• [Task goal]
The output consists only of the lines from the one with "Click the Find Events button" through the end of the records, each printed exactly, and contains no pictures.

* * * * * * * * *

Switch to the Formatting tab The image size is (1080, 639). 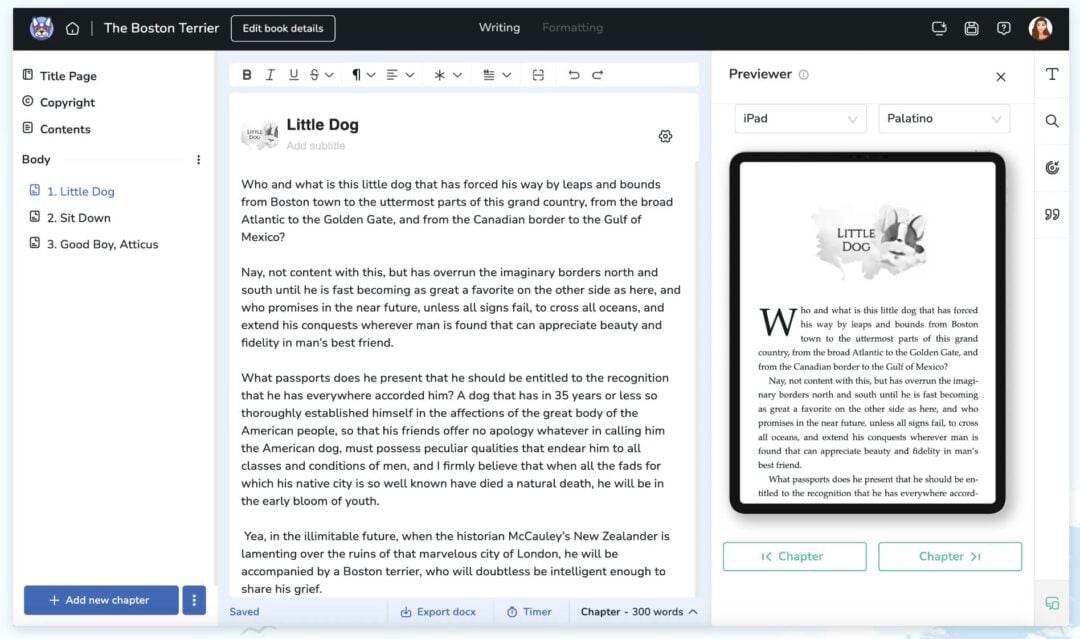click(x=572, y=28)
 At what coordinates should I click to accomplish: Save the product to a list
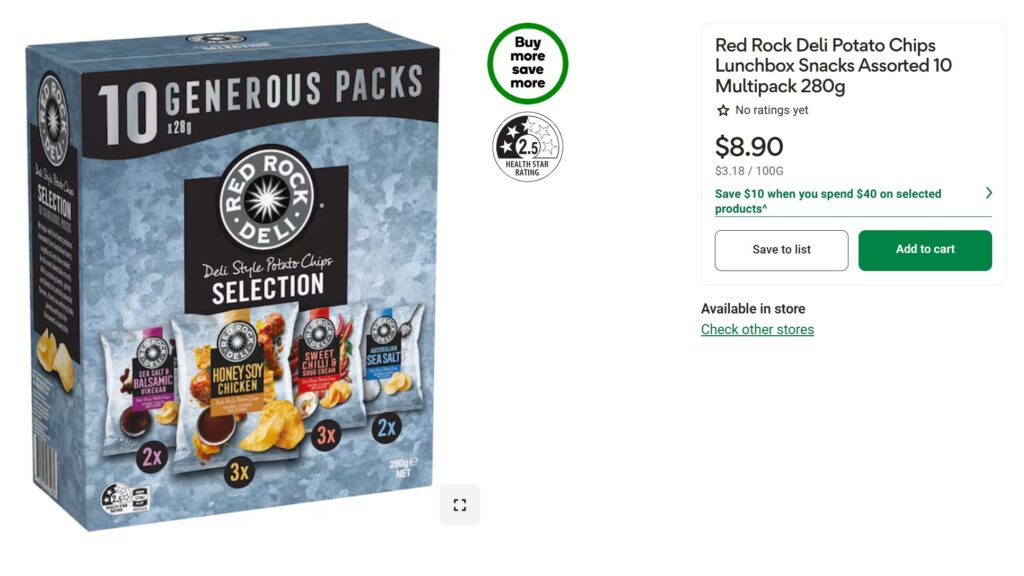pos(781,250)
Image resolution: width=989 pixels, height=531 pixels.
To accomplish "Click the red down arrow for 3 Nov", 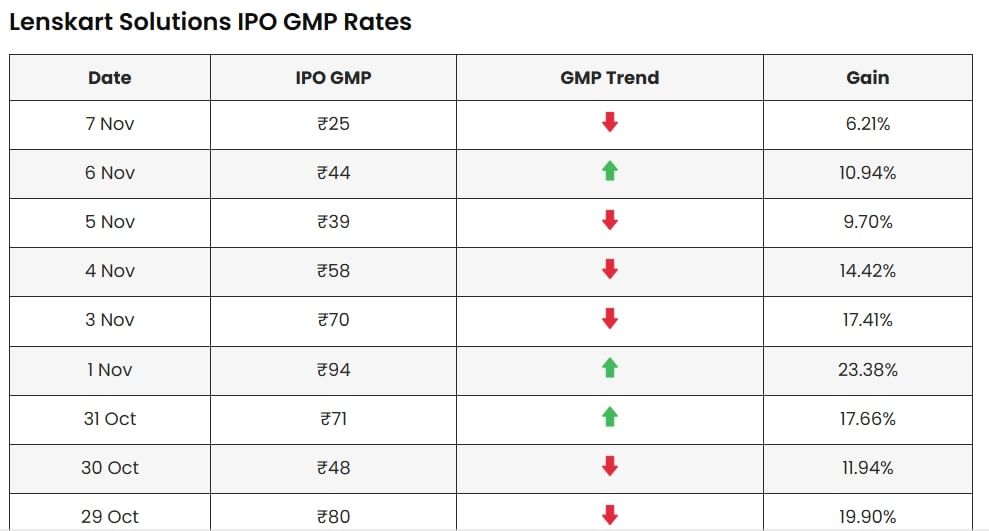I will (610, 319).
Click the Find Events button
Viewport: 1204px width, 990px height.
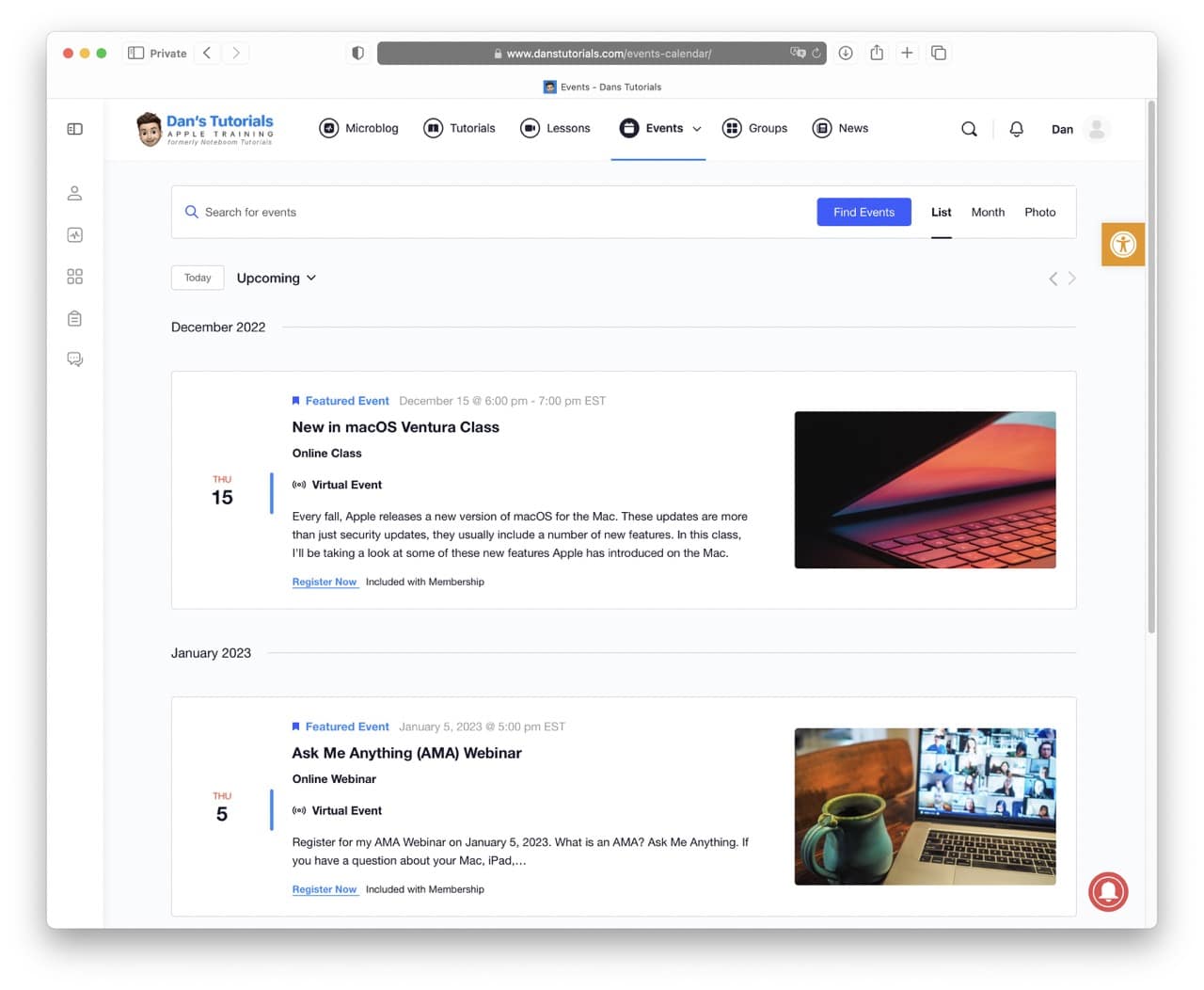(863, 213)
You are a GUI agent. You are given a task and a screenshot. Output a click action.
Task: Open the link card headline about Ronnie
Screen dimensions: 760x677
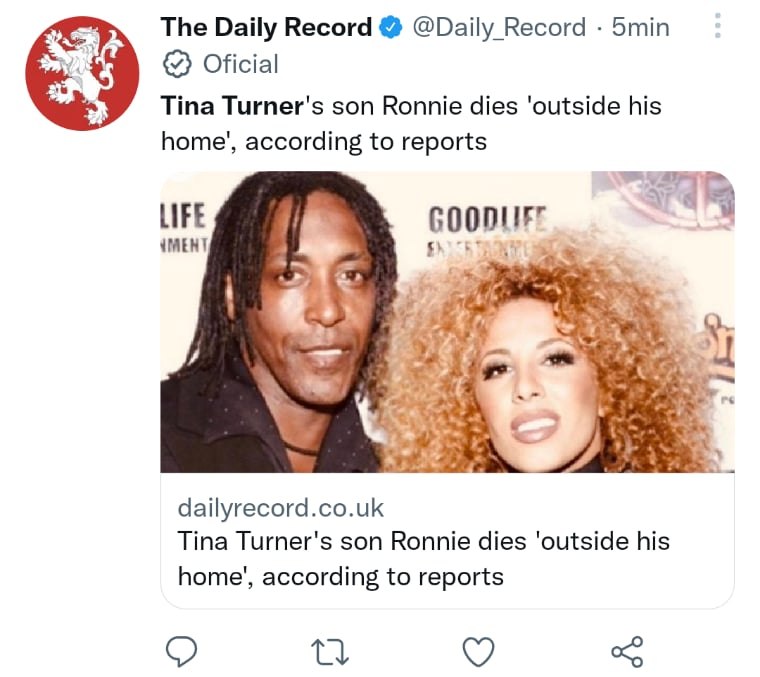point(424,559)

* * * * * * * * *

• [Written response]
Click the Find Events button
Viewport: 1204px width, 990px height.
(863, 213)
You are a GUI agent. You are given a task and a screenshot. Output a click action.
Task: Open the link card headline about Ronnie
Screen dimensions: 760x677
point(424,559)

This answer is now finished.